Da könnten wir heute in Deutschland auch längst die juritsischen Regelungen zum Thema Folter überarbeitet haben, nachdem sogar „ein Polizeimensch wie Wolfgang Daschner“ im Fall Gäfgen unsicher war.
Soll wirklich der Umstand, daß jemand der es besser wissen sollte, gegen Gesetze verstößt und nicht so recht einsieht, daß das so nicht geht, ein valides Argument sein die Rechtslage in Frage zu stellen?
Was übrigens, wenn auch „Medienmenschen“, die Rundfunkgebühren und deren Rechtfertigung, angesichts des Umstandes, daß man die auch ohne Empfangsgerät bezahlen muß, weil sich ARD und ZDF einfach Websites zugelegt haben, nicht mehr richtig durchsteigen und die nicht bezahlen wollen?

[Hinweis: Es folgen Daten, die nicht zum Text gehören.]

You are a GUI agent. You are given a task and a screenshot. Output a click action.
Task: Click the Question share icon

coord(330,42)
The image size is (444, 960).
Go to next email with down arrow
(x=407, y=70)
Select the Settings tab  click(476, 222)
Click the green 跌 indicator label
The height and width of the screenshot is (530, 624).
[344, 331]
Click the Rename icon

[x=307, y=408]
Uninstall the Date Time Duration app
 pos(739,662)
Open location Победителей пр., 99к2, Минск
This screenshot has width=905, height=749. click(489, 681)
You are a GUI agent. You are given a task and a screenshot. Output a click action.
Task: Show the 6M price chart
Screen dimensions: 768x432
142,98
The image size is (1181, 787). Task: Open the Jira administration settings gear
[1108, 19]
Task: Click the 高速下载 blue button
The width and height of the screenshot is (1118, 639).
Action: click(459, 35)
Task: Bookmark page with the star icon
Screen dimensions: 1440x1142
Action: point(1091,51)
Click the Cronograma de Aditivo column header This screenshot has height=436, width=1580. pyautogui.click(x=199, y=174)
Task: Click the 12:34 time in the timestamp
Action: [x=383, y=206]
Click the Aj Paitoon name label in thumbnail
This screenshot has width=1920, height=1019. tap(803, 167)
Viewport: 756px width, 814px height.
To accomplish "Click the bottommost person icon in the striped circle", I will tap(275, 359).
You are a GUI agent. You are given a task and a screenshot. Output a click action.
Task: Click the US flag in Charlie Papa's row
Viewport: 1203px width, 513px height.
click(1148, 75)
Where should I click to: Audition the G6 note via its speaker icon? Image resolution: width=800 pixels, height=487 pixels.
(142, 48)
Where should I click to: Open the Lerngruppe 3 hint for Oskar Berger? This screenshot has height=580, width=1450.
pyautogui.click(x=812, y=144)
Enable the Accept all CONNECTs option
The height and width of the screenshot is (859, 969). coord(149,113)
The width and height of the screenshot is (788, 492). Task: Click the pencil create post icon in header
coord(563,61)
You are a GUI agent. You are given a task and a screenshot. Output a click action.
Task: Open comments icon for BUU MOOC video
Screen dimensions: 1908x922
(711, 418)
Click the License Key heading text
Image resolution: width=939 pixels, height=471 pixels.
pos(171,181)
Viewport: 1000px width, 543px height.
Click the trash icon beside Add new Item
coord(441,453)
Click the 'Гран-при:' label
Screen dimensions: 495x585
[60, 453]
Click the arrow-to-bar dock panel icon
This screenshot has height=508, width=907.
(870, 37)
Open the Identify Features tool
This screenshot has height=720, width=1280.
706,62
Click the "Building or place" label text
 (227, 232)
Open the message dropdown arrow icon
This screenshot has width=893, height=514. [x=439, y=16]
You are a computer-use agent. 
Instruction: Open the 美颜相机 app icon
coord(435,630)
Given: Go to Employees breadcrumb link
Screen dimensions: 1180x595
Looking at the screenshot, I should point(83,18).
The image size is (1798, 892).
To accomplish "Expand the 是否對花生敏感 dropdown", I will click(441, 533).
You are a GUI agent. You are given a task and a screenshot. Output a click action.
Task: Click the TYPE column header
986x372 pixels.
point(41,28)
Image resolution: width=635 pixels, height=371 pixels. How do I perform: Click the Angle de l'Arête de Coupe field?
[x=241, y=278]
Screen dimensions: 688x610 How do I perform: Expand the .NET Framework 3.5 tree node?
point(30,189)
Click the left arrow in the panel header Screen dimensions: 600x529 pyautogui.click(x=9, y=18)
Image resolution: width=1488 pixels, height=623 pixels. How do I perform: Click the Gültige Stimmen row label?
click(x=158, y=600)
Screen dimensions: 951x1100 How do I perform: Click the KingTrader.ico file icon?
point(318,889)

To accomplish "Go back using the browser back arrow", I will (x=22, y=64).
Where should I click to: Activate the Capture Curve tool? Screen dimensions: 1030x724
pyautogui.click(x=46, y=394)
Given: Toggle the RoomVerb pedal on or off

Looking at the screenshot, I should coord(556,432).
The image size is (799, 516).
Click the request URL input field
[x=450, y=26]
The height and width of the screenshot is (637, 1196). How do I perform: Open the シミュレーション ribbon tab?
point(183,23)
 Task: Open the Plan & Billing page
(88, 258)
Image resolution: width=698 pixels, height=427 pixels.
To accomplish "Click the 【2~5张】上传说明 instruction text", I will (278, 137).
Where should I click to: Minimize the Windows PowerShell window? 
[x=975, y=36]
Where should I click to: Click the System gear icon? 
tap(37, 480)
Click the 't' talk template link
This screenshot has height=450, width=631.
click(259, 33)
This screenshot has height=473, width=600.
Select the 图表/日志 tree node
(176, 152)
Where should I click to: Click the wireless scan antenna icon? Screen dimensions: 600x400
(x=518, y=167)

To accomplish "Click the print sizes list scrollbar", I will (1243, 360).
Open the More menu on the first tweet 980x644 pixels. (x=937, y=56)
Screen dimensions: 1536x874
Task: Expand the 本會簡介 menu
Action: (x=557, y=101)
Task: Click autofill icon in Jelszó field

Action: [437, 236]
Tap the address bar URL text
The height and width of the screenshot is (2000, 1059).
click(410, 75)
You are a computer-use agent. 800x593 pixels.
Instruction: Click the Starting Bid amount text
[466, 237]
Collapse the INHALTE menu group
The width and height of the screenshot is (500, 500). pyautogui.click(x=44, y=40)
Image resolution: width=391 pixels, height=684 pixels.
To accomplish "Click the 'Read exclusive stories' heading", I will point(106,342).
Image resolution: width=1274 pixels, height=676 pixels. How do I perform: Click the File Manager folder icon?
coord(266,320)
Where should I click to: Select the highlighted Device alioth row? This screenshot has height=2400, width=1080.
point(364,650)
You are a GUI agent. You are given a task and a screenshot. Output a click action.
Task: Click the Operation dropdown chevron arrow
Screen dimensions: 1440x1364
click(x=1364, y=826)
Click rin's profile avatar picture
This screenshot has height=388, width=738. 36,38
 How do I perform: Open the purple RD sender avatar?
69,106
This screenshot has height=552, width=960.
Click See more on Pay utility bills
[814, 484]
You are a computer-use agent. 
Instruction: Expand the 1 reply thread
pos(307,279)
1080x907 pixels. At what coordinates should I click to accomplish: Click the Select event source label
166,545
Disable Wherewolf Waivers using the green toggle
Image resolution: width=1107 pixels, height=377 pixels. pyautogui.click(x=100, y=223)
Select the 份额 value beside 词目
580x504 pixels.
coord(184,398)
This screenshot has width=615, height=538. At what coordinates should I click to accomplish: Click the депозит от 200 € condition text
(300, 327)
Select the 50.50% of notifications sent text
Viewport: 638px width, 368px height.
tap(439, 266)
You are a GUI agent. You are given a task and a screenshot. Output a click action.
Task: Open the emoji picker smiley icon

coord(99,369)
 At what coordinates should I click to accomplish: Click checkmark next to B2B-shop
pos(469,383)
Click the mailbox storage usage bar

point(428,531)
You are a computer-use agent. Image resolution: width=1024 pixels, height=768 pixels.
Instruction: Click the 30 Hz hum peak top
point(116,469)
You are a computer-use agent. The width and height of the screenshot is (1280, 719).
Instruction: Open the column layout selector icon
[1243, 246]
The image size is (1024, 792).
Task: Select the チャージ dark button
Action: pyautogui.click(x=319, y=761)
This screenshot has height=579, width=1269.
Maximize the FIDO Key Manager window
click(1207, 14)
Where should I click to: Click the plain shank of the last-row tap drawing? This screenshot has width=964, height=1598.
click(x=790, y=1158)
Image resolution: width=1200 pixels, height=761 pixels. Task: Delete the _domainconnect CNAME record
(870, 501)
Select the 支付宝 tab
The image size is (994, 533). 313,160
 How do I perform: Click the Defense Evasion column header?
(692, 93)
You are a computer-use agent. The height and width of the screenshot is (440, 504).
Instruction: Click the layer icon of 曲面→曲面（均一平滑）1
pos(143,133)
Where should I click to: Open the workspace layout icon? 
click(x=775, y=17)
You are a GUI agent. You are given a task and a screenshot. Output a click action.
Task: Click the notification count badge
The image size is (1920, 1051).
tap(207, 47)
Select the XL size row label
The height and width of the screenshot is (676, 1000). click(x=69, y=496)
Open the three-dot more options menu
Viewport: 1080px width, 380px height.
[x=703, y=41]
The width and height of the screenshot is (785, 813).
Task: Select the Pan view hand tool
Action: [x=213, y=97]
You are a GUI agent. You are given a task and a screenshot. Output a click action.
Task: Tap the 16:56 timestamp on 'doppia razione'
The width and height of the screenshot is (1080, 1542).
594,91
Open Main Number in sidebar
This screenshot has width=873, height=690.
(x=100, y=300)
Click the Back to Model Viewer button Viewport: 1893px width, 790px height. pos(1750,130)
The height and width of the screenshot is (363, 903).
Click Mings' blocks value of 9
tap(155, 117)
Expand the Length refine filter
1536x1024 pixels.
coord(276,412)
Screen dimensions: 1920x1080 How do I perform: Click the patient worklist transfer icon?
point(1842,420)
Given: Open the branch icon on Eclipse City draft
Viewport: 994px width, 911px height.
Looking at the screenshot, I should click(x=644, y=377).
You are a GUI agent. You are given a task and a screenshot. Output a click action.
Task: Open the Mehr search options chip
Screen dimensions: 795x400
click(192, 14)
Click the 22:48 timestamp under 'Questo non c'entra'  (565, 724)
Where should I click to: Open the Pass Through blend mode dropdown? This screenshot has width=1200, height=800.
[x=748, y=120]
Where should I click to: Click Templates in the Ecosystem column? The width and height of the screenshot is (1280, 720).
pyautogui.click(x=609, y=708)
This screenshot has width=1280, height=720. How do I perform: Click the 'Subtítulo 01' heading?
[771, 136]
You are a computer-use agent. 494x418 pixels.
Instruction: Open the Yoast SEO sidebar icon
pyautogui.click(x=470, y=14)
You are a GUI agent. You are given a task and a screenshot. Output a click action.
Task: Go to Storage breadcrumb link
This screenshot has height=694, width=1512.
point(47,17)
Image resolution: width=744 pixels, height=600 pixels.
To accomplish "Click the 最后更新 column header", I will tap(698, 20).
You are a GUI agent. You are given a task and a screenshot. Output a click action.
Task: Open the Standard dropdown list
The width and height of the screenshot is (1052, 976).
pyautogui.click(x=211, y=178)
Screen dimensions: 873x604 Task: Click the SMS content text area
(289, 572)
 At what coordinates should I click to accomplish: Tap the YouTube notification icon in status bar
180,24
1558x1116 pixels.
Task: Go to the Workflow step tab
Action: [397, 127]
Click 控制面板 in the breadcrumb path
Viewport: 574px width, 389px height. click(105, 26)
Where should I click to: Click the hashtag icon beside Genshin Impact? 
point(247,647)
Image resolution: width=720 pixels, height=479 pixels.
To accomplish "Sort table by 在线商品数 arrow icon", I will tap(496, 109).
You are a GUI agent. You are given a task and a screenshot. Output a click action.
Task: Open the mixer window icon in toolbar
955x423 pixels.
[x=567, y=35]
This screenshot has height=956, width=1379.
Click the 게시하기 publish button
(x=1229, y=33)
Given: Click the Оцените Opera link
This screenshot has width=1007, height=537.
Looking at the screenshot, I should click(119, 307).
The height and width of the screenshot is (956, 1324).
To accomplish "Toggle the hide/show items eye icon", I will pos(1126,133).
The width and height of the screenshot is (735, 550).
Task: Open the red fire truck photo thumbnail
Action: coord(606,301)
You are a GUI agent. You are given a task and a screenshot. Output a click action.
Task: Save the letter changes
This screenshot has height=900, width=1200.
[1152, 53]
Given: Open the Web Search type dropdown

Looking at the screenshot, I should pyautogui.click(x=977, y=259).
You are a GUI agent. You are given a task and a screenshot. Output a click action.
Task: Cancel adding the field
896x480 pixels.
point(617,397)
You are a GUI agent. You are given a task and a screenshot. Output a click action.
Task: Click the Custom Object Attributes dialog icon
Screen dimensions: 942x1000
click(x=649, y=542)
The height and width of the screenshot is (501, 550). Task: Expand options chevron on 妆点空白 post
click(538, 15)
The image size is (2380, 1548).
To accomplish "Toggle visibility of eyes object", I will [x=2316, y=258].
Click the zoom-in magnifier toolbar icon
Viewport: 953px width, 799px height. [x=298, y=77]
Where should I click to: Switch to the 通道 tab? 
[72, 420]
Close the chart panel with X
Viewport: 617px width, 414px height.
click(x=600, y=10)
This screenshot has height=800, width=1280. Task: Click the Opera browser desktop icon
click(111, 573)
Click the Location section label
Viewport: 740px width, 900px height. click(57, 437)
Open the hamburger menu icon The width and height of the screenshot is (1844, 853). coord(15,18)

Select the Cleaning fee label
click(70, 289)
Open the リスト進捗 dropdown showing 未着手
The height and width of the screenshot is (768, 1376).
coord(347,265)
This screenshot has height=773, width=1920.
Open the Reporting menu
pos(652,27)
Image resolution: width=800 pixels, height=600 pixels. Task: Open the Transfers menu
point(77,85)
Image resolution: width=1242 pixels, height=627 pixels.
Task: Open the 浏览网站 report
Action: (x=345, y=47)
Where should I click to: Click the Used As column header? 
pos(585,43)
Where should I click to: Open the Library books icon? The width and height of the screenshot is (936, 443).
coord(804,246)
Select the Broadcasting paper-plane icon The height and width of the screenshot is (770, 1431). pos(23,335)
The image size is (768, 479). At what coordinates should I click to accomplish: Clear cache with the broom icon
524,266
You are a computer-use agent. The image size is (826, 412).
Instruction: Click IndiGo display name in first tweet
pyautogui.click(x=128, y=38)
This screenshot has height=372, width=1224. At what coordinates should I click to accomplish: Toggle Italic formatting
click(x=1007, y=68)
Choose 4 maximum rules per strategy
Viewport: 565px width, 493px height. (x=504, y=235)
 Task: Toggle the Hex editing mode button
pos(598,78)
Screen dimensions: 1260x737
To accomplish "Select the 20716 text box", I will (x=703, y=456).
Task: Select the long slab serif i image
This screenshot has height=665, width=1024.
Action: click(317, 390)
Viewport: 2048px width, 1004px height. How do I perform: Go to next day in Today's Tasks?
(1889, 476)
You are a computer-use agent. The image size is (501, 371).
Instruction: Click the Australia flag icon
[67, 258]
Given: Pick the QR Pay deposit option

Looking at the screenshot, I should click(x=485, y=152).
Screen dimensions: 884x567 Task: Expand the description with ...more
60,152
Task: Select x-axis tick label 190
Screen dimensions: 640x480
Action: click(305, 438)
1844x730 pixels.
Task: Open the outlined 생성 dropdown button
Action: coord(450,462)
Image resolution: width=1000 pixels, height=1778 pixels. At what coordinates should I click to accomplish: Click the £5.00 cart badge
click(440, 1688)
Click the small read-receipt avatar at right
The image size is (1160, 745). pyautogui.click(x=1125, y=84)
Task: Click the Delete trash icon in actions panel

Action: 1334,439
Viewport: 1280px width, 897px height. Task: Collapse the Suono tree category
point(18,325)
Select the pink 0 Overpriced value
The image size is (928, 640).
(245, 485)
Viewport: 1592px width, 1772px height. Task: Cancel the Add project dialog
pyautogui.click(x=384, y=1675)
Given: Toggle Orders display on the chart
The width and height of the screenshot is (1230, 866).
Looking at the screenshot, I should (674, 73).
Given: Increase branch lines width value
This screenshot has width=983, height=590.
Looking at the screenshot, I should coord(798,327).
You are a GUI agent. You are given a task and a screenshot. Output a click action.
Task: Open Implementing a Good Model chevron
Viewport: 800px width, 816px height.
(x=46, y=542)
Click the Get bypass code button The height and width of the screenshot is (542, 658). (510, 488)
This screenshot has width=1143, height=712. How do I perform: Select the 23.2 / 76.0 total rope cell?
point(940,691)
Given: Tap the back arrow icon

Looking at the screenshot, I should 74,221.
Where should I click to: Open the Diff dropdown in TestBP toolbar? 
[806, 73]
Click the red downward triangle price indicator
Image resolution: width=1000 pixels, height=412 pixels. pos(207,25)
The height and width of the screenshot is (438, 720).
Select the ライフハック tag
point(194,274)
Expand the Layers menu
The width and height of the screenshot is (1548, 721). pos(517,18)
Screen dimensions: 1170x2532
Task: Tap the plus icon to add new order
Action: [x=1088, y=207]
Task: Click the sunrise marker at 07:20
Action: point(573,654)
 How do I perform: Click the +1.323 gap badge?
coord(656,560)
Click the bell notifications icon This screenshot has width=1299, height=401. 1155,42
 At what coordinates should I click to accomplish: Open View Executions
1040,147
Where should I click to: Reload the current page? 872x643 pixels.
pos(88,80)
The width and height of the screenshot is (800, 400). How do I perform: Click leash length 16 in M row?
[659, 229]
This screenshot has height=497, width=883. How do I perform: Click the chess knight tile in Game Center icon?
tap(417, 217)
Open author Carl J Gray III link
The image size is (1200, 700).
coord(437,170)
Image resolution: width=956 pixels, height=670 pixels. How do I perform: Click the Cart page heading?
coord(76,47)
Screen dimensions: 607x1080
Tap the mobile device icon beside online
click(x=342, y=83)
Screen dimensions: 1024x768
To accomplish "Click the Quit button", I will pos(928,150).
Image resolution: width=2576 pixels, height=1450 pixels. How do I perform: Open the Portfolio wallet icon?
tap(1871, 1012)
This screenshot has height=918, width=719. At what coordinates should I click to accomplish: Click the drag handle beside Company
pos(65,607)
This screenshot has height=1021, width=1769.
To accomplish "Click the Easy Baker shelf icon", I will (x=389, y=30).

P.S.: Wenn Jan Böhmermann jetzt den Artikel auf Netzpolitik.org, der das obige Zitat ebenfalls heraushebt mit den Worten „Ja, ich kenne das Urheberrecht ganz genau, bin eben auch selber Urheber.“ kommentiert, dann erschließt sich mir nicht, warum man das was am Urheberrecht ändern sollte, weil „sogar ein Medienmensch wie Böhmermann nicht mehr richtig durchsteigt(…)“.